* TO DO: A line belongs in the answer if it contains "chevron"; copy every such line from the entries below.

* PROVIDED RECORDS:
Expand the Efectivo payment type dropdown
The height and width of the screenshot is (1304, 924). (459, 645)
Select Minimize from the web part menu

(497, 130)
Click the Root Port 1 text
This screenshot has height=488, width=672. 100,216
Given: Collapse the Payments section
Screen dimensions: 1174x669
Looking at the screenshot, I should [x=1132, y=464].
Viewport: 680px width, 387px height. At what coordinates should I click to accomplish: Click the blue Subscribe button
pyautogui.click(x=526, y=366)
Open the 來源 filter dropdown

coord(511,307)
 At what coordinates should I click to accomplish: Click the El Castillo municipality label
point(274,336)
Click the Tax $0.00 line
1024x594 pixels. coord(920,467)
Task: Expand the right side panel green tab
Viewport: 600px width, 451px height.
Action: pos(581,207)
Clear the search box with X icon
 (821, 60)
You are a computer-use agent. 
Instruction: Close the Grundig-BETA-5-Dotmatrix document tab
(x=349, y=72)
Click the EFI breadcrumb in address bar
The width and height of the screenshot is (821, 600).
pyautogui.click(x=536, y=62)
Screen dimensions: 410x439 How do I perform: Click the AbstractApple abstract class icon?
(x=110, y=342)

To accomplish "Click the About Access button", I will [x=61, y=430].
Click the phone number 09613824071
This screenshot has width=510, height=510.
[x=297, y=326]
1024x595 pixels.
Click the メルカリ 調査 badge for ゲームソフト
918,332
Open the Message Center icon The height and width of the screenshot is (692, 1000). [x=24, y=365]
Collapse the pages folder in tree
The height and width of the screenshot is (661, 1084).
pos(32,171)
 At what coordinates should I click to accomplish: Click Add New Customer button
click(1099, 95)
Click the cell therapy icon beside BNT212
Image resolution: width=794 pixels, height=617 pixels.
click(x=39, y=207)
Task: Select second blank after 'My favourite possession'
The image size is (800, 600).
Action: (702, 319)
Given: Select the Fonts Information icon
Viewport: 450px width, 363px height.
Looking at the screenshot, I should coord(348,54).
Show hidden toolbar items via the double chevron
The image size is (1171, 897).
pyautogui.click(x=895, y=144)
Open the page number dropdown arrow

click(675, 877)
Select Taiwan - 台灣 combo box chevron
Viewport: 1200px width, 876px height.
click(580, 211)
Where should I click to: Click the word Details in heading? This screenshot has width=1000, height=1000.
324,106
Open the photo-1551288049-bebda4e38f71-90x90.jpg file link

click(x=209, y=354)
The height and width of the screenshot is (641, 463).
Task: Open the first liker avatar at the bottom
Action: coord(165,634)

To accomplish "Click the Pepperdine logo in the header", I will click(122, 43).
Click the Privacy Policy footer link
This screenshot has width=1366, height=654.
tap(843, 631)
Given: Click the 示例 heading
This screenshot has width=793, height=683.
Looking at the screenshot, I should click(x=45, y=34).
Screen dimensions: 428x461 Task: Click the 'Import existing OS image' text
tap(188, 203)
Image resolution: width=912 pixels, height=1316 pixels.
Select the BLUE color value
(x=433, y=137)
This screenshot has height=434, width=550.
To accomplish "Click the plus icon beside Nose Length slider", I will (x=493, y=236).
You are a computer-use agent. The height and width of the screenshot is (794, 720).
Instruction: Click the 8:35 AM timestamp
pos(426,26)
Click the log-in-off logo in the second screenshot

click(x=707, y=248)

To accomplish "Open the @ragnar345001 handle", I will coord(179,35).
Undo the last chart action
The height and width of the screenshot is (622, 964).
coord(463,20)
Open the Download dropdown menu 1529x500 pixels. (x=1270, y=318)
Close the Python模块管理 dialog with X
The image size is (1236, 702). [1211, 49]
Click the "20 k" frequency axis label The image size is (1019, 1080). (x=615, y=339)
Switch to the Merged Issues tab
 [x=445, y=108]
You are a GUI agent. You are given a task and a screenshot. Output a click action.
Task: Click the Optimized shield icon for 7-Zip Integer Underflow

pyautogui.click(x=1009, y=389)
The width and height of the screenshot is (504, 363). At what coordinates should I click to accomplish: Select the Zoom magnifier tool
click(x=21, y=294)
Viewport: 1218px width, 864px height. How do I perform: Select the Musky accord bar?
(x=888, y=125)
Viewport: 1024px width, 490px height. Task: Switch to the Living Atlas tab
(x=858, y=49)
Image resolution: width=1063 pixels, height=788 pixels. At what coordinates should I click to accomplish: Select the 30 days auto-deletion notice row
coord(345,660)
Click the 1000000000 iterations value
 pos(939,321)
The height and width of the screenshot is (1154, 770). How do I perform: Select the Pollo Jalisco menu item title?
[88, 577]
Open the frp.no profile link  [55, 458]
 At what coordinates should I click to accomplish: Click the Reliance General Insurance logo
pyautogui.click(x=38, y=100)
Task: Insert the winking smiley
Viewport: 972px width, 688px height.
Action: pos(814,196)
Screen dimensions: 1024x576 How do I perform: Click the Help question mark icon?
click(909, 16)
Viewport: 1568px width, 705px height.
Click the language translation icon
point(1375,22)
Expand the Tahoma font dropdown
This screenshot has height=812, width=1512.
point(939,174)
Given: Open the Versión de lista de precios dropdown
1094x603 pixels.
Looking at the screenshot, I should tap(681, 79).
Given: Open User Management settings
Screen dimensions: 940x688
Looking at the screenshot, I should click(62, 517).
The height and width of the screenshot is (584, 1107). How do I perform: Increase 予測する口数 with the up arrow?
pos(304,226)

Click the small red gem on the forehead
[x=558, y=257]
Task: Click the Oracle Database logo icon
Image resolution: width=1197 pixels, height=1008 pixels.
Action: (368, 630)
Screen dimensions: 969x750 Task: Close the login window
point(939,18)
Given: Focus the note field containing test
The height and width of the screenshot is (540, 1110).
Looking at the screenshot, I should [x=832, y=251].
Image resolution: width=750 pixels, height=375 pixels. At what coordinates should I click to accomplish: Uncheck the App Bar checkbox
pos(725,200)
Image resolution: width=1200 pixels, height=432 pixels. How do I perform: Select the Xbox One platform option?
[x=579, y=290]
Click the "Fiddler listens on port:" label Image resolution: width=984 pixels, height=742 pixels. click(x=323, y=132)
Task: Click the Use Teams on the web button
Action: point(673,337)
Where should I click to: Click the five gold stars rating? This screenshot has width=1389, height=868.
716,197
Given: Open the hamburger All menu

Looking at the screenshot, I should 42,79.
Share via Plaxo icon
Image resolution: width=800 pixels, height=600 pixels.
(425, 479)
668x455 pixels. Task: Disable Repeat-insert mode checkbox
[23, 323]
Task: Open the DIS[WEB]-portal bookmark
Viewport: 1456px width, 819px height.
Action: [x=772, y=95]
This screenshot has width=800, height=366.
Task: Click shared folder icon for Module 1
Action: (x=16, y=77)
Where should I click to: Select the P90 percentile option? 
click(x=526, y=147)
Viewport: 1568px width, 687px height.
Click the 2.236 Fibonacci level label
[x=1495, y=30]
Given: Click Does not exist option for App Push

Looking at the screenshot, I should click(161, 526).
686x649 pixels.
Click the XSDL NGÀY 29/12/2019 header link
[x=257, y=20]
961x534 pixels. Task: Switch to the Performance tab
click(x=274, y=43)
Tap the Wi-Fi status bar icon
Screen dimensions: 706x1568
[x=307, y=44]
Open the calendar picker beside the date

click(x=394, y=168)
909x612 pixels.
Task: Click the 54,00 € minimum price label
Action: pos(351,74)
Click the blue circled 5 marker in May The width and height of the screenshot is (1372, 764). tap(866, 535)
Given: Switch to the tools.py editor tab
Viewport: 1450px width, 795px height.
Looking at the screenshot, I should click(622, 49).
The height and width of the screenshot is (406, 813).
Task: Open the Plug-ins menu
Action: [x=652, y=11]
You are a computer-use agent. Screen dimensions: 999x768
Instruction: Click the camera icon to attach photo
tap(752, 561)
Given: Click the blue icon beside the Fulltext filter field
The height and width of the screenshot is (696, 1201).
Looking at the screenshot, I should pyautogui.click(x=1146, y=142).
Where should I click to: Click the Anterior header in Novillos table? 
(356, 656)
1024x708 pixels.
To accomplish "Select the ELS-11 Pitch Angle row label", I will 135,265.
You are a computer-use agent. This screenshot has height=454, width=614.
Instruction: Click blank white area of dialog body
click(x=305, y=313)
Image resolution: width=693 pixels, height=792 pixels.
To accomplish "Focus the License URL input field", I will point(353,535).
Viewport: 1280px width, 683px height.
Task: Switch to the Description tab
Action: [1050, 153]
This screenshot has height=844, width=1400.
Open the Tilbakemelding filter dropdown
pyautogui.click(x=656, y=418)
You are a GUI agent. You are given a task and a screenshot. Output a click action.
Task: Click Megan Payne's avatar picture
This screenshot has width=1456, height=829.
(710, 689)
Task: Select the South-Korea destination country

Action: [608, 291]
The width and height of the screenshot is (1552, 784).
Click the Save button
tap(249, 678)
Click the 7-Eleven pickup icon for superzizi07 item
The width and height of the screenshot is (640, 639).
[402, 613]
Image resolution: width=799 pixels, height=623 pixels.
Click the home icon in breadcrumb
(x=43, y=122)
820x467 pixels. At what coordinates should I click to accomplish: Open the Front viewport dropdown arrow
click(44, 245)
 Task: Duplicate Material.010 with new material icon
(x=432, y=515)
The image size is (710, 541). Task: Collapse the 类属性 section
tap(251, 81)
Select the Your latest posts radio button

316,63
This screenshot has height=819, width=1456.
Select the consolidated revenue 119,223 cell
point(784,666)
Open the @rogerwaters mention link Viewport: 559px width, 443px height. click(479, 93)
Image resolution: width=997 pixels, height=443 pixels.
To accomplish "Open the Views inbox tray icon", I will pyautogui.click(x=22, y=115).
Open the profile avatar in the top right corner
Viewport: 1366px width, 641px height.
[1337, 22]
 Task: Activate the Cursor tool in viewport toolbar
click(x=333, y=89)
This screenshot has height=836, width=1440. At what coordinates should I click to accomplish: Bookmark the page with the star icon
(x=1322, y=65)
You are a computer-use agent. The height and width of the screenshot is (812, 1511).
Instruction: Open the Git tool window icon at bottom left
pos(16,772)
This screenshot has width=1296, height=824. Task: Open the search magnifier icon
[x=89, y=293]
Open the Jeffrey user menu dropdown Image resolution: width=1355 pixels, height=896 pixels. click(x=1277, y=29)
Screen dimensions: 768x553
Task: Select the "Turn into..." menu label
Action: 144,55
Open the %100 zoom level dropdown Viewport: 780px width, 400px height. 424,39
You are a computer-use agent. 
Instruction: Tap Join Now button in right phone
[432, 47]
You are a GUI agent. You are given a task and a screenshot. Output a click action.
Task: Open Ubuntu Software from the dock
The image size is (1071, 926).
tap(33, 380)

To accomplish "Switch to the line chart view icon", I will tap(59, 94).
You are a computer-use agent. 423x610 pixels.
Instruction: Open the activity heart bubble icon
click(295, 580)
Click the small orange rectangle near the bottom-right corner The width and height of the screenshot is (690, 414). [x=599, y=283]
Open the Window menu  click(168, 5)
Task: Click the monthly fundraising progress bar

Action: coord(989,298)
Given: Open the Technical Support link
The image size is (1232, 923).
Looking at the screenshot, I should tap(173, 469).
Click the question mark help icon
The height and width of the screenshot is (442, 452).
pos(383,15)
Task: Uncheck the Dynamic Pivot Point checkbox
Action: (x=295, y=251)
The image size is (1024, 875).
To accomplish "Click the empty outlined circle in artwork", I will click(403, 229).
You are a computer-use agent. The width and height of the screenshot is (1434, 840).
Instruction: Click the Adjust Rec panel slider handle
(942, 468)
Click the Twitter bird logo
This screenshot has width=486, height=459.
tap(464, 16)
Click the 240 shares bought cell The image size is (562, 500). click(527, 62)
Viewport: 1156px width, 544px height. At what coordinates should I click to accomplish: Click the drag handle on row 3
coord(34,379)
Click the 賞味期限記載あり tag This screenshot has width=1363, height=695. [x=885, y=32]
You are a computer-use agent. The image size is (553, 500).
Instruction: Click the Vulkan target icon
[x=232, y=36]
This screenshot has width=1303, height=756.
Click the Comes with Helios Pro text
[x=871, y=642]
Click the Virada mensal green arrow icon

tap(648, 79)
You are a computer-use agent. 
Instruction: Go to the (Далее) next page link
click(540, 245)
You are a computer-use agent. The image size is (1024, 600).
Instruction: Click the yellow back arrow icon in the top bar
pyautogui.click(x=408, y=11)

* ANSWER TO THE PROBLEM:
Show hidden toolbar items via the double chevron
Select Taiwan - 台灣 combo box chevron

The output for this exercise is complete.